▸ **PASSAGE TO READ**:
◆ ◆ ◆ ◆

Vienna International Arbitral Centre

The updated VIAC rules came into force on Jan. 1, 2018, replacing the previous 2013 rules. With less ground to cover than the DIAC, the updates implemented by the VIAC could be seen as more progressive and indicative of following the new “trend” of efficient and cost-effective measures. For instance:

  • The parties and the tribunal are under an express obligation to conduct proceedings in an efficient and cost-effective manner, with tribunals being expressly permitted to take the contribution by the parties in this regard into consideration in their decisions on costs (Articles 16.6, 28.1 and 38).
  • Interestingly, the VIAC secretary general is also able to take into account the tribunal’s contribution to the conduct of efficient proceedings in determining the arbitrators’ fees. In particular, the VIAC secretary general has the authority to increase arbitrators’ fees by up to 40 percent in light not only of the level of complexity of the case but also especially efficient conduct of proceedings, and conversely can reduce them by up to 40 percent for inefficient conduct (Articles 16.6 and 44.7).
  • Respondents may now seek security for costs, thus meaning that claimants may need to consider more carefully the merits of their claim before starting proceedings if they may potentially be exposed to such an application (Articles 33.6 and 33.7).

German Arbitration Institute

Much like the DIAC, the German Arbitration Institute (Deutsche Institution für Schiedsgerichtsbarkeit or “DIS”) has sought to modernize itself, having not updated its rules since 1998. However, whereas the DIAC has effectively sought to “catch up” with the major arbitral institutional rules, the DIS has modernized and taken the opportunity to implement the new “trend” of efficiency and cost-effectiveness. Of all the updates of 2018, it may be those by the DIS which catch the attention of other institutions. For instance:

  • The tribunal “shall, at every stage of the arbitration, seek to encourage an amicable settlement of the dispute” (Article 26). The same provision permits parties to object to any such efforts by the tribunal, however, it would be interesting to see how any such objection would be viewed when dealing with the issue of costs.

◆ ◆ ◆ ◆

▸ **DIRECTIVES**:
[1] In the passage on arbitration rules, on what date did the updated VIAC rules come into force?
[2] For each statement below, say whether it agrees with the passage on arbitration rules, answering yes or no and quoting the deciding words. (a) The DIS had not updated its rules since 1998. (b) The VIAC secretary general can reduce arbitrators' fees by up to 50 percent for inefficient conduct. (c) Under the DIS rules, parties have no way to object to a tribunal's efforts to encourage settlement.
[3] Reproduce the passage on arbitration rules between "The updated VIAC" and "28.1 and 38).", inclusive.

▸ **STORED DATA**:
◆ ◆ ◆ ◆

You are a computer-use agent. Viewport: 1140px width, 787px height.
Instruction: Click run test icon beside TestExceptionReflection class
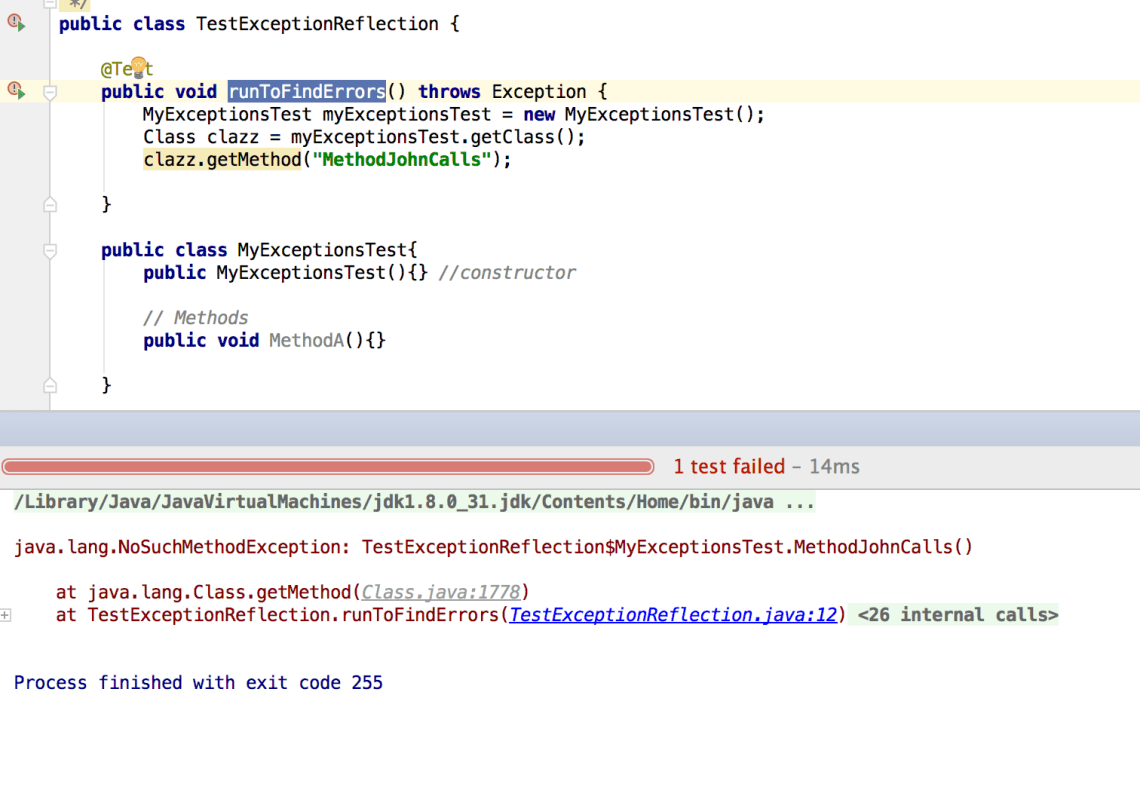[x=16, y=23]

◆ ◆ ◆ ◆

▸ **TASK RESPONSES**:
[1] Jan. 1, 2018

[2]
(a) Yes: "having not updated its rules since 1998"
(b) No: "can reduce them by up to 40 percent for inefficient conduct"
(c) No: "The same provision permits parties to object to any such efforts by the tribunal"

[3]
The updated VIAC rules came into force on Jan. 1, 2018, replacing the previous 2013 rules. With less ground to cover than the DIAC, the updates implemented by the VIAC could be seen as more progressive and indicative of following the new “trend” of efficient and cost-effective measures. For instance:

  • The parties and the tribunal are under an express obligation to conduct proceedings in an efficient and cost-effective manner, with tribunals being expressly permitted to take the contribution by the parties in this regard into consideration in their decisions on costs (Articles 16.6, 28.1 and 38).